When I read this in a business-support group I’m in, I really identified with that last piece.

One thing I’ve learned since I started acting 10 years ago is that I was never going to be satisfied with reviews of my performance. Nobody but me really knows what I’m striving for and missing. My standards may be impossibly high, but they are there because I know that when I dig deep, I’m capable of surprising myself — and I already know everything that’s in my head, which makes surprise challenging.

This doesn’t mean I don’t think my work is any good. It also doesn’t mean that I ignore praise, and I certainly don’t have thick enough skin to ignore blame. (I can’t even resist getting stuck on simple descriptions that make no sense to me, as when a character I played was called “young” when she was clearly old to me.) What it does mean is that I have to find internal motivation to do the work and improve the work, even without feedback.

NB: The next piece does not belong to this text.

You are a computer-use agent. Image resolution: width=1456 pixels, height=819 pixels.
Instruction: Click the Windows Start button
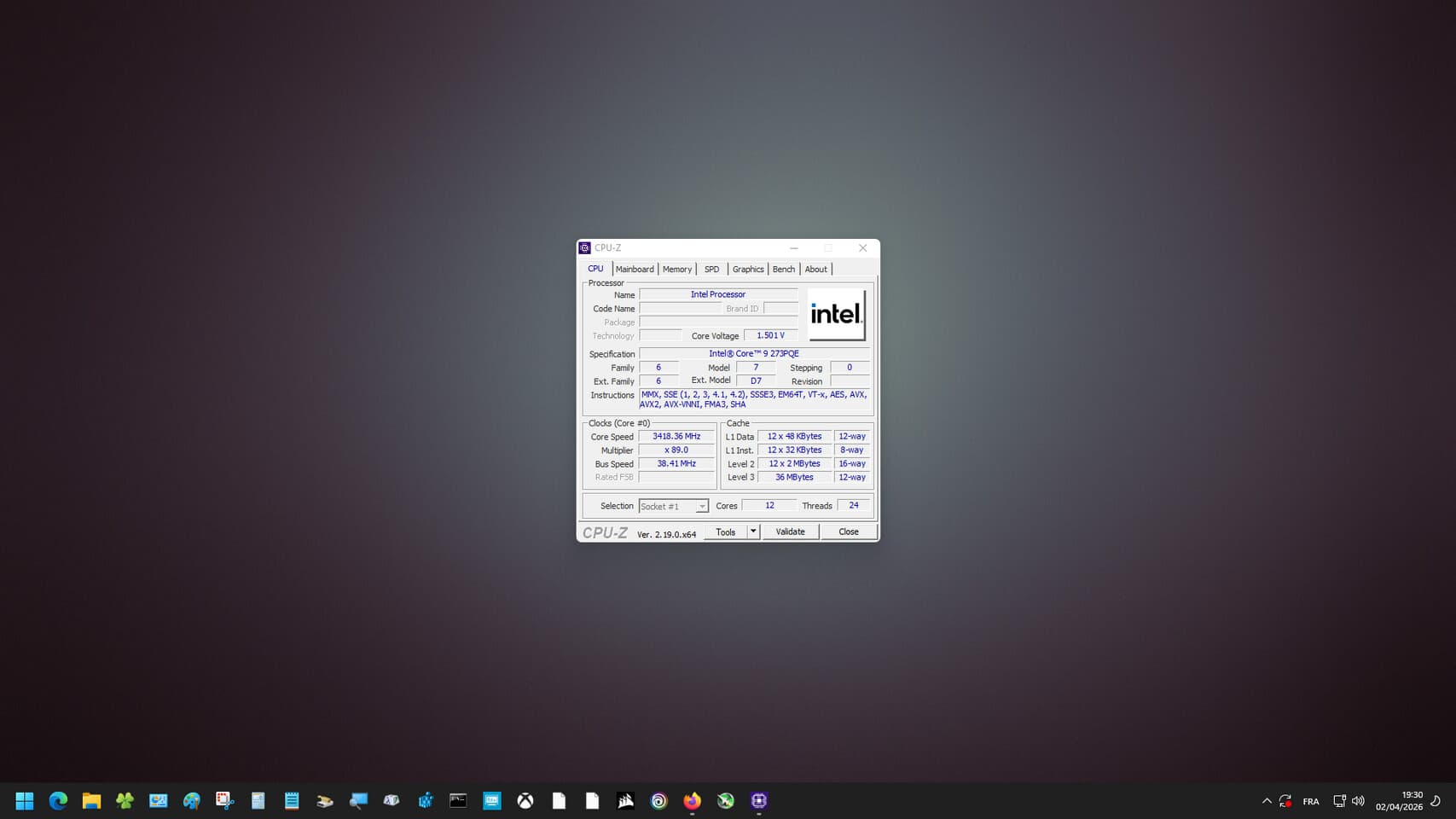pyautogui.click(x=24, y=800)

My mother had a lesson she actively taught to each of her kids: the work doesn’t change once a critic or evaluator gets ahold of it. The shitty paper you wrote on the bus on the way to school doesn’t suddenly become amazing because the teacher loved it. The paper that you struggled uphill to write, then had a breakthrough in which you wrote brilliant, flowing words and ideas doesn’t become shitty because your teacher comments, “This essay in no way fulfills the requirements of this assignment. However, since you got an A on the midterm, you will get a Pass for the class.”

(Clearly, some important and powerful learning happened, for better or worse, since I remember a 30-year-old comment word for word. Not that grades matter.)

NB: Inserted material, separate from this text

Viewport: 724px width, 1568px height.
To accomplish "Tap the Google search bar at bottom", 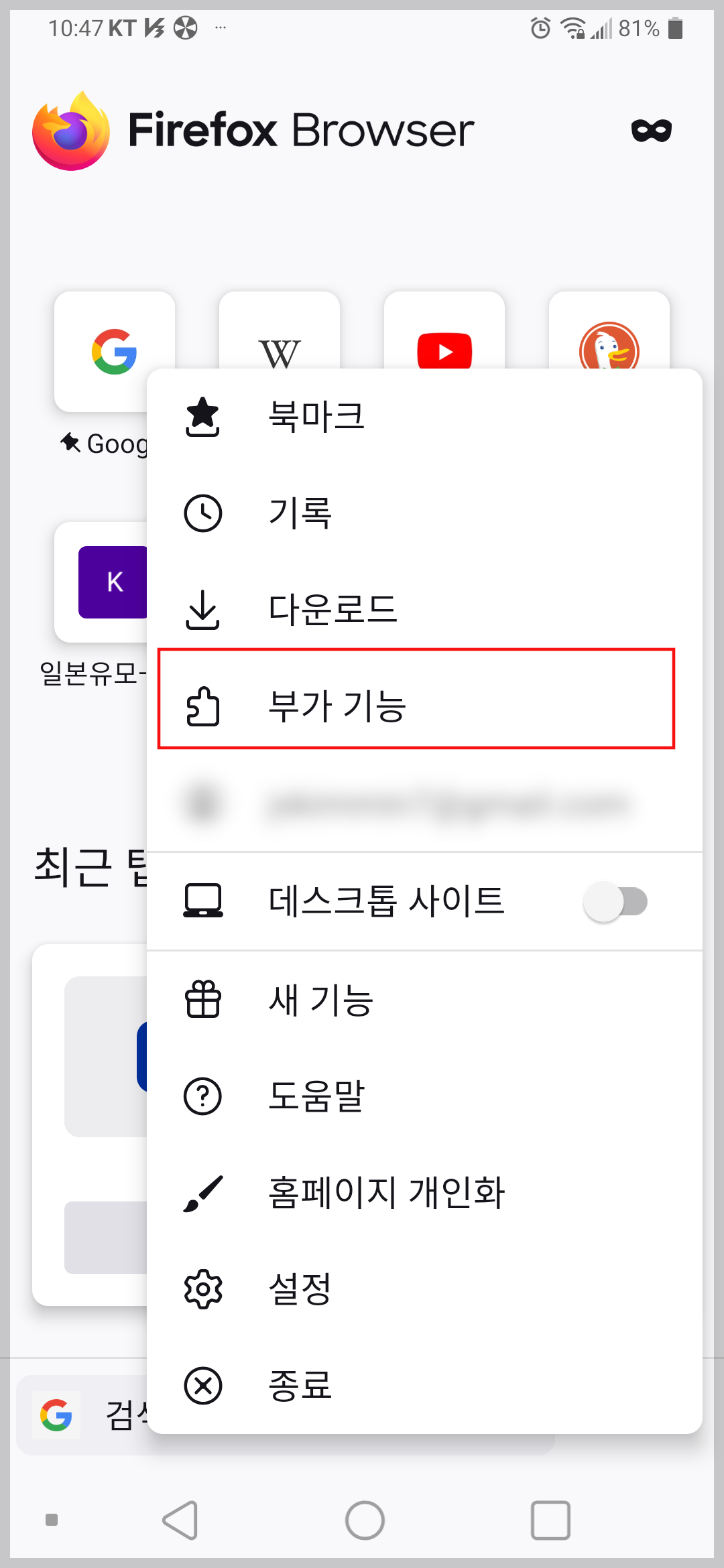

Your internal compass has to mean something, or you’re lost. Much of the time, you’re shouting into an abyss and getting nothing back besides echoes. Pay attention to your own judgment, and be as fair and kind with yourself, and as admiring of yourself, as you would be of someone you love.

Online business is a weird sort of abyss, one that often seems populated by more wonderful people who are capable of breakthroughs I’m not. I, too, feel invisible online, or more experienced and offering more valuable help than others who are getting more attention. Yet if I let that feeling overtake me, I lose sight of the guideposts.

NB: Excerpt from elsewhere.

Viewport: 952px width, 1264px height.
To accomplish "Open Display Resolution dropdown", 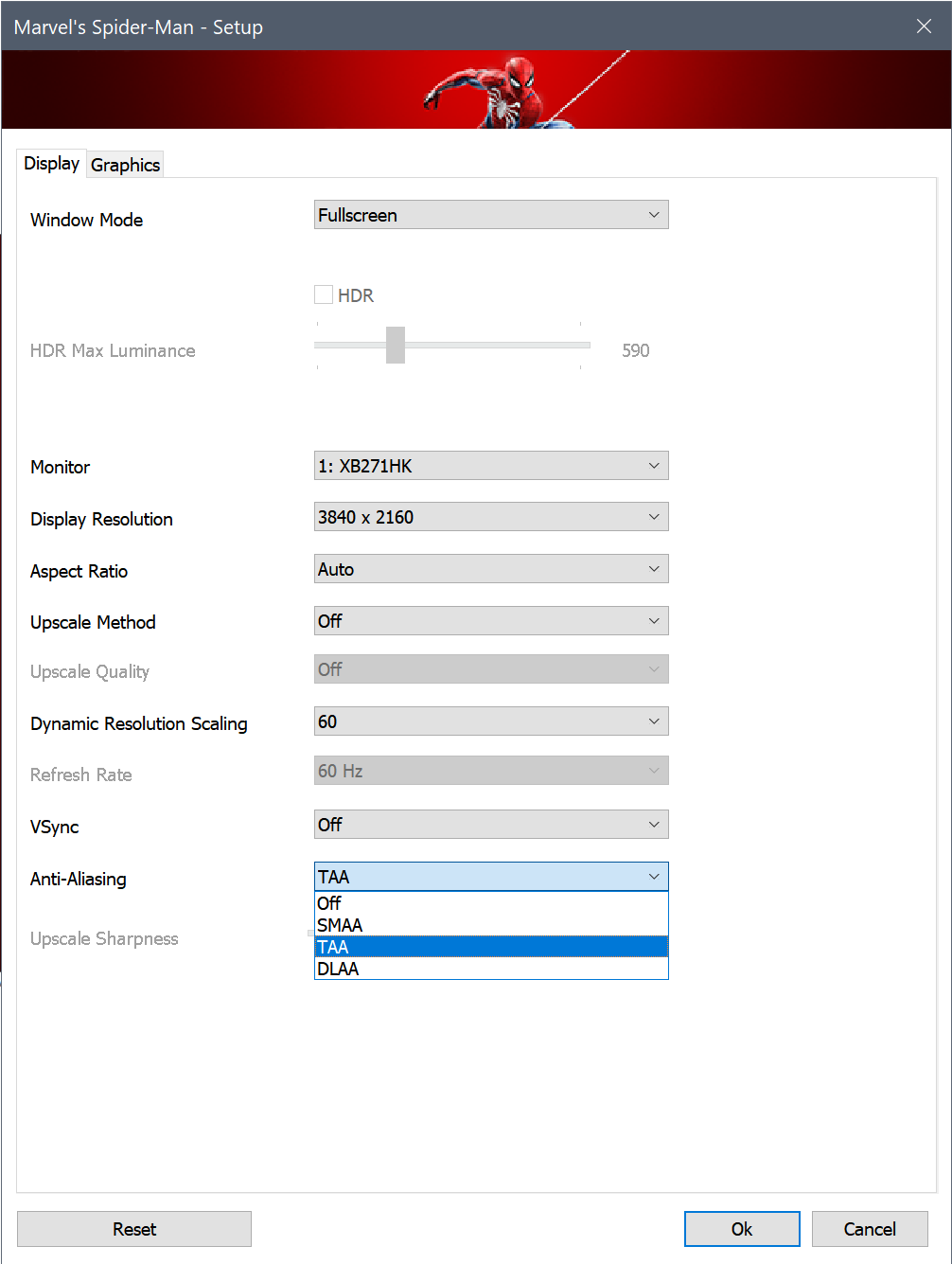I will coord(491,517).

What, then, are the guideposts that I keep in sight?

  • I know my shit. I’ve been doing my shit so long that what seems obvious to me is a revelation to others. Keep saying what’s obvious; it’s also true.
  • Once I do make the connection, my clients love what I can do. Finding the right people is the work.
  • It took me a long time to figure out how I want to work, and that it’s okay to work the way I want to. Run your business your way.
  • I work for hard my luck and good fortune. My felicity is sweat equity.
  • Daily conversation feeds me. My ideal is to talk to one new person a day. 

Self-esteem needs to be detached from feedback, but we live in the real world, and in that world, it’s easy to forget what guides us. When you find yourself getting lost in comparison or in the silence of the abyss, you may need to sit down on the path for a while, but the fog will clear and you’ll see the guideposts that will take you home.

What are your guideposts? How do you keep them in mind when you’re feeling lost?